JUPITER, Fla.-- Jupiter police are on Indiantown Road from A1A to Military Trail conducting traffic stops, but not on drivers. The High Visibility Enforcement Detail focuses on pedestrians and bicyclists and police say it's run by a grant from the Florida Department of Transportation to curb pedestrian and cyclist crashes.
In January, Jose Hernandez Cota was on his bicycle crossing the eastbound lanes of Indiantown Road heading south. He was about 240 feet from a designated crosswalk at Central Boulevard when a driver could not stop in time and hit him.
"When I saw the bicycle laying on the road, I saw it was his bicycle, but I couldn't accept it," said Juan Hernandez, Jose's brother.
Hernandez said his brother would go get coffee at the Country Corner Store every morning before work. He rode his bike because he didn't have a car; that morning he never came back home.
Jupiter Sergeant Eric Frank works the HVE detail on Indiantown Road. He constantly sees pedestrians and bicyclists cross the medians on Indiantown Road where there are no traffic signals or crosswalks.

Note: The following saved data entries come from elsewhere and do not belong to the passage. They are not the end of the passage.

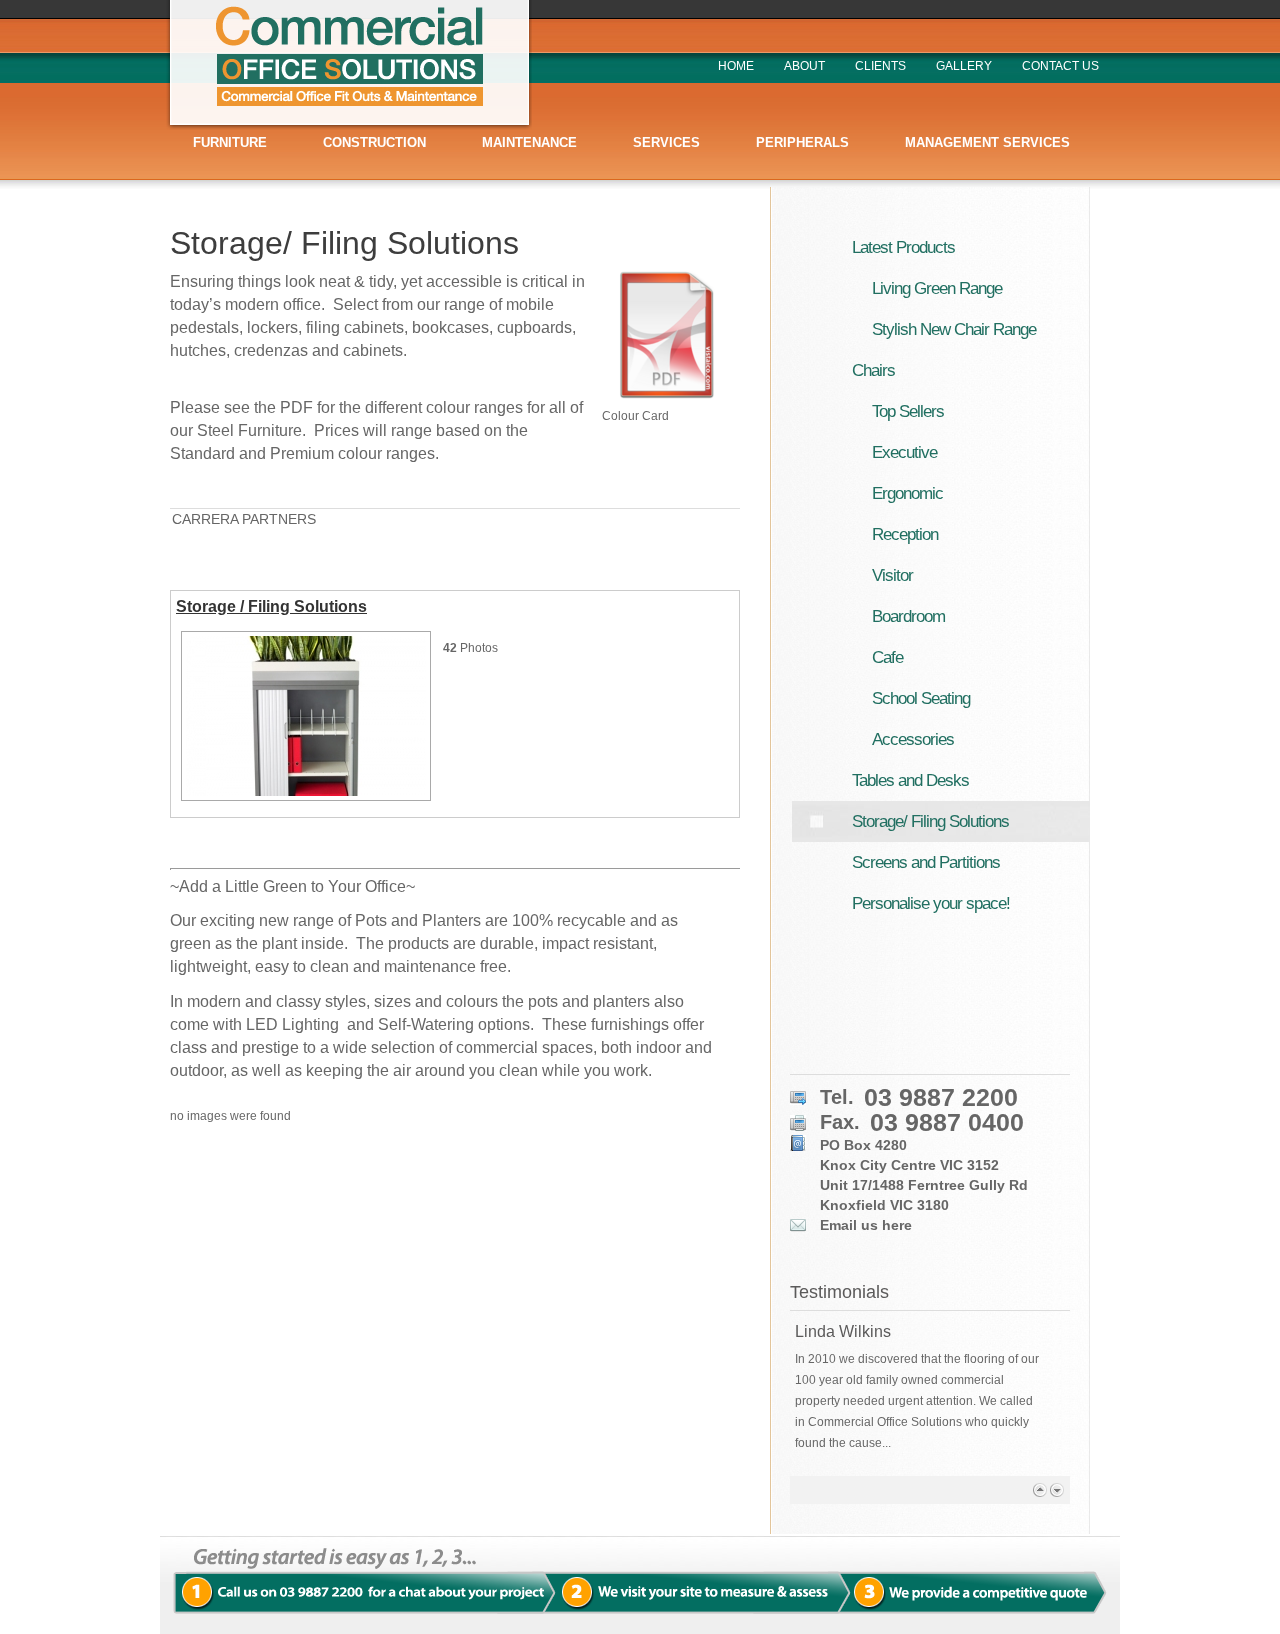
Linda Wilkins (843, 1331)
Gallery (964, 66)
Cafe (887, 657)
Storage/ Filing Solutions (344, 243)
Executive (904, 452)
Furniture (230, 143)
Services (666, 143)
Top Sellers (908, 411)
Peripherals (802, 143)
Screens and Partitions (926, 862)
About (804, 66)
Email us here (866, 1225)
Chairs (873, 370)
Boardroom (908, 616)
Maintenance (529, 143)
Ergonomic (907, 493)
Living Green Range (937, 288)
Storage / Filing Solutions (271, 606)
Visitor (892, 575)
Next (1056, 1489)
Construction (374, 143)
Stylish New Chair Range (954, 329)
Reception (905, 534)
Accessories (913, 739)
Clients (880, 66)
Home (736, 66)
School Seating (921, 698)
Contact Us (1060, 66)
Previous (1039, 1489)
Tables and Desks (910, 780)
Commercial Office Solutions (348, 65)
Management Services (987, 143)
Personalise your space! (931, 903)
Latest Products (903, 247)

"Basically you're playing chicken with the cars and you're gambling with your life," said Sergeant Frank. "In the short stretch there are several crosswalks in that area, but some people just want to go straight."
Sergeant Frank stops them and educates those who won't go the extra quarter mile to cross at a designated crosswalk and drivers who don't brake to yield to those walking and on a bike at the crosswalk.

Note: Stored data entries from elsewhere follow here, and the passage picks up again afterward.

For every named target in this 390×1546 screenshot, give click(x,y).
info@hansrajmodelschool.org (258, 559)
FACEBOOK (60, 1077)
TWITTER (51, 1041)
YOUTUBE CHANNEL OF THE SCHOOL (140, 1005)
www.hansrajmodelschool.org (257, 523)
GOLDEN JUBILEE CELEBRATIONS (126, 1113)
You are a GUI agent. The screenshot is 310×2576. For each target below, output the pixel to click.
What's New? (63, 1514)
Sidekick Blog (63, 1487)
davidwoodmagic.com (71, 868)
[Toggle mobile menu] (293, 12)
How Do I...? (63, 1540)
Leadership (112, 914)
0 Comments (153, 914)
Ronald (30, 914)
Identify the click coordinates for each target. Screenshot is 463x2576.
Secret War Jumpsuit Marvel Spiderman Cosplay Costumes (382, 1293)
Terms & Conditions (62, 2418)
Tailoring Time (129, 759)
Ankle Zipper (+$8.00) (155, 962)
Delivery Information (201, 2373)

"The people turning here [right turn at a red light] they don't have the right of way, she [bicyclist at the crosswalk] has the right of way," said Sergeant Frank as he explained how some drivers don't stop to allow people to legally cross.
Sergeant Frank remembers the deadly crash in January, one that also traumatized the driver.
"You step out from behind those trees, that driver has a split second to react," he said.
Hernandez says Jupiter's HVE detail is needed to make sure what happened to his brother doesn't happen to anyone else. He said his brother has two teenage boys in Guatemala he was working to provide for.
"I feel alone, I feel sad because he's my brother," said Hernandez.
Jupiter Police say pedestrian crashes are down by 50 percent from January to September of 2017 to this January to September. Bicycle crashes are still up. In 2017 they had 25 and in 2018 they are already up to 25.
In March police will move to the enforcement part of the detail and begin issuing citations. The detail will run twice a month until May.